O abuso do recurso à mídia oficial é
uma maneira de investir ações rotineiras de ares épicos. O Ministério da
Propaganda, o único que de fato
prospera neste governo, tira leite de
pedra para passar ao país a impressão de que estamos em obras.
Esses cacoetes são a manifestação
epidérmica de um mal-estar muito
maior. Tome-se o oba-oba que ganha
corpo em torno da retomada do crescimento. As atuais projeções -realistas ou fantasiosas, tanto faz- são
uma espécie de ladainha, um filme
enfadonho que assistimos há anos e
nos revela antes de mais nada a ausência de discussão substantiva, de
perspectiva e de projeto para o país.
Nessa toada, na melhor das hipóteses Lula nos deixará o mesmo legado
de FHC: uma modernização pífia, incapaz de equacionar e enfrentar a
herança de uma desigualdade social
que se reproduz a cada rodada de desenvolvimento, como uma tralha que
o progresso arrasta consigo. Alguém
sensato e não ofuscado por um petismo infantil ainda é capaz de acreditar e sustentar que o Brasil será outro e melhor depois de Lula?

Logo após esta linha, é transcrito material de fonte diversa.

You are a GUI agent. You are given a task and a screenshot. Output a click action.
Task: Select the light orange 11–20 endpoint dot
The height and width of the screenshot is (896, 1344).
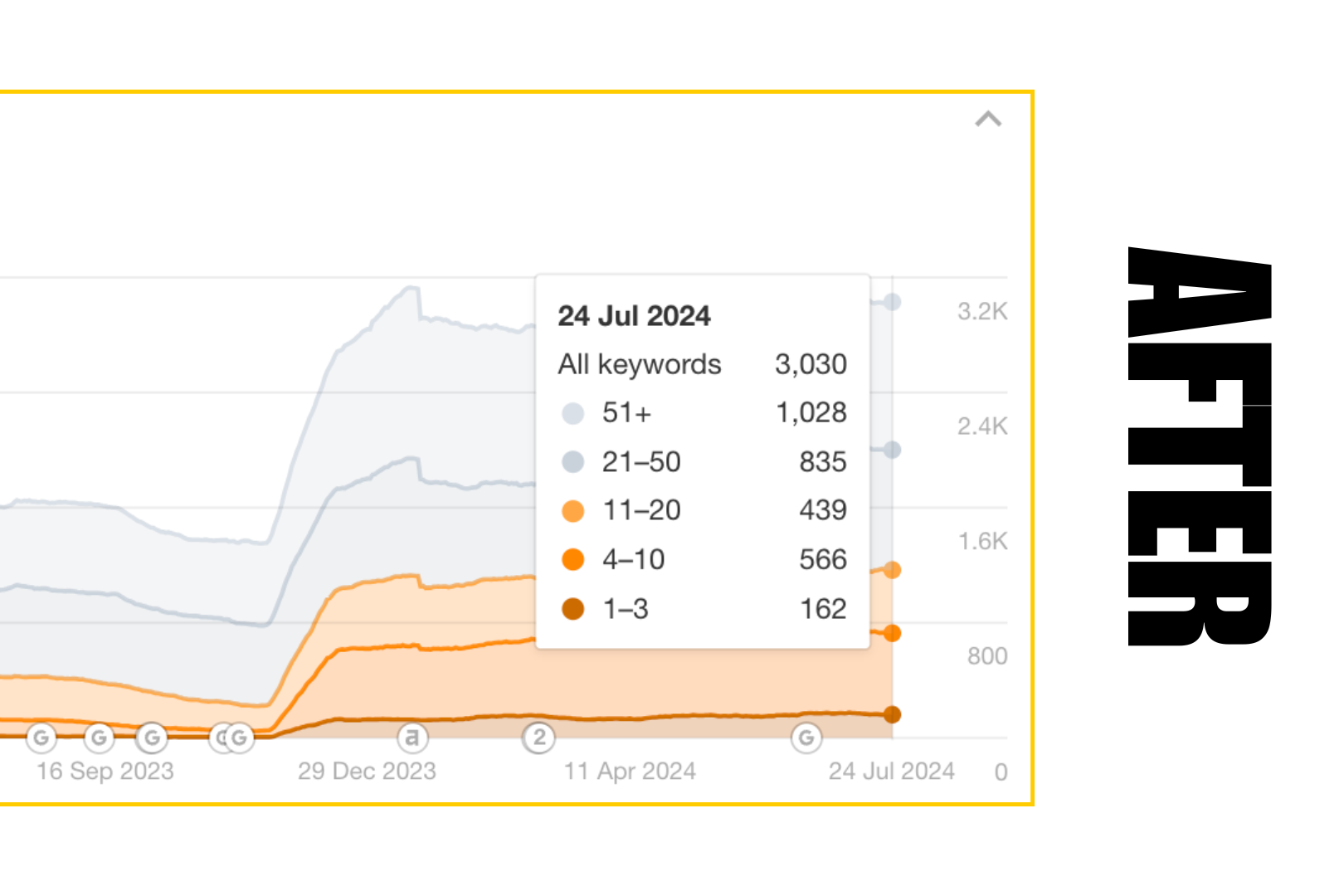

É um destino irônico, esse que vai se
desenhando. A maior liderança intelectual e a maior liderança social forjadas nos anos 60 e 70, no confronto com a ditadura, chegam ao poder para se converterem em coveiros da esperança de que foram os portadores.
Vale para o caso do colapso brasileiro a máxima que os estudantes picharam pelas ruas de Paris em 68: a
história não se repete, ela gagueja.